> **PROBLEM DESCRIPTION**
Pick up the forum post below about incomplete preferences, subagents, and the shutdown button and extend it from its last sentence.

--- start of TEXT PASSAGE ---

This is a bit simplified but it should get the point across.
Ok, I’ve thought through it a little more, I think I can now articulate some confusions.
On John’s-simplified-model-of-Thornley’s-proposal, we have complete preference orderings over trajectories-in-which-the-button-isn’t-pressed and trajectories-in-which-the-button-is-pressed, separately, but no preference between any button-pressed and button-not-pressed trajectory pair. Represented as subagents, those incomplete preferences require two subagents:
One subagent always prefers button pressed to unpressed, is indifferent between unpressed trajectories, and has the original complete order on pressed trajectories.
The other subagent always prefers button unpressed to pressed, is indifferent between pressed trajectories, and has the original complete order on unpressed trajectories.
In picture form (so far we’ve only covered the blue):
Now there’s a weird-to-me part. Normally I’d say that, taking these incomplete preferences at face value, the agent looks for opportunities to pareto-improve the outcome in both pressed and unpressed worlds. But you and Thornley want to interpret “no preference” as “just choose arbitrarily/randomly” rather than “don’t trade either for the other”, so… this agent just chooses arbitrarily/randomly between the best-available pressed-option and the best-available unpressed-option? But that would imply that the agent is choosing (albeit arbitrarily/randomly) between button-pressed and button-unpressed, which is not what we want, so presumably you’re imagining something else?
I’m going to go ahead with my usual mental model for now—i.e. “no preference” means “don’t trade either for the other”, so our incomplete preference system is aiming for pareto improvements. But possibly this diverges so much from what you’re picturing that the below just won’t be relevant.
With that flagged, on to the trammelling issue. The potential problem is that the two subagents might want to trade, so that the system sometimes tries to make the button be pressed (in cases which get relatively high pressed-utility), and sometimes tries to make the button be unpressed (in cases which get relatively high unpressed-utility). (E.g. the pink arrows in the diagram.) And… locking in a trajectory at the start doesn’t seem to help that problem at all? Like, the subagents do that trading in logical time (i.e. time zero), that adds preferences, and then sometimes they lock in a plan which involves manipulating the button.

--- end of TEXT PASSAGE ---
--- start of DATASET ROWS ---

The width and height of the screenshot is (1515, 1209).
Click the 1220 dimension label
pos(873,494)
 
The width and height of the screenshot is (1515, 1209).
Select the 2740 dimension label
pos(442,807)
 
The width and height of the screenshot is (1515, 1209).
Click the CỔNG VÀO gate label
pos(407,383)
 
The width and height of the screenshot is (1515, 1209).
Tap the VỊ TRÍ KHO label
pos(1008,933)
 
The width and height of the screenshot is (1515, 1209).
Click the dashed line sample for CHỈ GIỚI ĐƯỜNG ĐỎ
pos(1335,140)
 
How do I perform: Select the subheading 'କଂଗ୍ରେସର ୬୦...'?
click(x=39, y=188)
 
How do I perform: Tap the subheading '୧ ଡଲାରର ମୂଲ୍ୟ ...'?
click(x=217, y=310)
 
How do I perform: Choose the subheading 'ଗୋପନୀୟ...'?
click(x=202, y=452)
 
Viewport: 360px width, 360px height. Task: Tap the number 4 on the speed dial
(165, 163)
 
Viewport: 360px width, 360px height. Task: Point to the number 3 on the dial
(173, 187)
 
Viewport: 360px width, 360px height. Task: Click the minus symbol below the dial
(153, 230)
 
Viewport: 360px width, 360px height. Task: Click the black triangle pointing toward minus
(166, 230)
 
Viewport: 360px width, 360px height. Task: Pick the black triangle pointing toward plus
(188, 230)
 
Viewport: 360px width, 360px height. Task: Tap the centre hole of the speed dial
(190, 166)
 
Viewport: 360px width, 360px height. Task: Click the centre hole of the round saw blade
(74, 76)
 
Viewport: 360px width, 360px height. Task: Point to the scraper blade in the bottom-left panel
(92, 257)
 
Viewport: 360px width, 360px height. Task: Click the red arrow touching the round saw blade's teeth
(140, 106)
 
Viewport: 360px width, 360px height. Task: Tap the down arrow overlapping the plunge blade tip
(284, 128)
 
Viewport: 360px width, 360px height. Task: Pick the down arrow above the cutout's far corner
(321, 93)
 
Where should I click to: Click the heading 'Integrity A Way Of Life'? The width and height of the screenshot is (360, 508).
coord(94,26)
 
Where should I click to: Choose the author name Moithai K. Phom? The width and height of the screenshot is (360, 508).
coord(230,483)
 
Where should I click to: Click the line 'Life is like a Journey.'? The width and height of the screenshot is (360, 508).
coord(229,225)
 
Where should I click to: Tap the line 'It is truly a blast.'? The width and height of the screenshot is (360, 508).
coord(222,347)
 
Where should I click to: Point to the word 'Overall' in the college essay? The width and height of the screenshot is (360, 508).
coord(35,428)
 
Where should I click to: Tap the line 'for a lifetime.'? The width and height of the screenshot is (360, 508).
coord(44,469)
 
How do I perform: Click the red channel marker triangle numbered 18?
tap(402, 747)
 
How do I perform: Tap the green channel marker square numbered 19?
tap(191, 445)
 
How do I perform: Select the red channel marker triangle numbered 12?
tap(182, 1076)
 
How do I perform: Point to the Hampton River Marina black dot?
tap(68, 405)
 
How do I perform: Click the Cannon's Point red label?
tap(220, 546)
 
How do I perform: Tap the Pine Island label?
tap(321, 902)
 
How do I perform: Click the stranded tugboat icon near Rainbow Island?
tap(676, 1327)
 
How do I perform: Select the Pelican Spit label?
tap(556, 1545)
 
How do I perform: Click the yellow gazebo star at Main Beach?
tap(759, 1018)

--- end of DATASET ROWS ---

> **TASK RESPONSE**
What am I missing still?
For the purposes of this discussion, this is right. I don’t think the differences between this description and the actual proposal matter in this case.
I don’t think this representation is quite right, although not for a reason I expect to matter for this discussion. It’s a technicality but I’ll mention it for completeness. If we’re using Bradley’s representation theorem from section 2.1., the set of subagents must include every coherent completion of the agent’s preferences. E.g., suppose there are three possible trajectories. Let p denote a pressed trajectory and u1,u2 two unpressed trajectories, where u1 gets you strictly more coins than u2. Then there’ll be five (ordinal) subagents, described in order of preference: ⟨u1,u2,p⟩, ⟨u1,u2p⟩, ⟨u1,p,u2⟩ , ⟨u1p,u2⟩, and ⟨p,u1,u2⟩.
Indeed, this wouldn’t be good, and isn’t what Thornley’s proposal does. The agent doesn’t choose arbitrarily between the best pressed vs unpressed options. Thornley’s proposal adds more requirements on the agent to ensure this. My use of ‘arbitrary’ in the post is a bit misleading in that context. I’m only using it to identify when the agent has multiple permissible options available, which is what we’re after to get TND. If no other requirements are added to the agent, and it’s acting under certainty, this could well lead it to actually choose arbitrarily. But it doesn’t have to in general, and under uncertainty and together with the rest of Thornley’s requirements, it doesn’t. (The requirements are described in his proposal.)
I’ll first flag that the results don’t rely on subagents. Creating a group agent out of multiple subagents is possibly an interesting way to create an agent representable as having incomplete preferences, but this isn’t the same as creating a single agent whose single preference relation happens not to satisfy completeness.
That said, I will spend some more time thinking about the subagent idea, and I do think collusion between them seems like the major initial hurdle for this approach to creating an agent with preferential gaps.
The translation between “subagents colluding/trading” and just a plain set of incomplete preferences should be something like: if the subagents representing a set of incomplete preferences would trade with each other to emulate more complete preferences, then an agent with the plain set of incomplete preferences would precommit to act in the same way. I’ve never worked through the math on that, though.
I find the subagents make it a lot easier to think about, which is why I used that frame.
Yeah, I wasn’t using Bradley. The full set of coherent completions is overkill, we just need to nail down the partial order.
My results above on invulnerability preclude the possibility that the agent can predictably be made better off by its own lights through an alternative sequence of actions. So I don’t think that’s possible, though I may be misreading you. Could you give an example of a precommitment that the agent would take? In my mind, an example of this would have to show that the agent (not the negotiating subagents) strictly prefers the commitment to what it otherwise would’ve done according to DSM etc.
I agree the full set won’t always be needed, at least when we’re just after ordinal preferences, though I personally don’t have a clear picture of when exactly that holds.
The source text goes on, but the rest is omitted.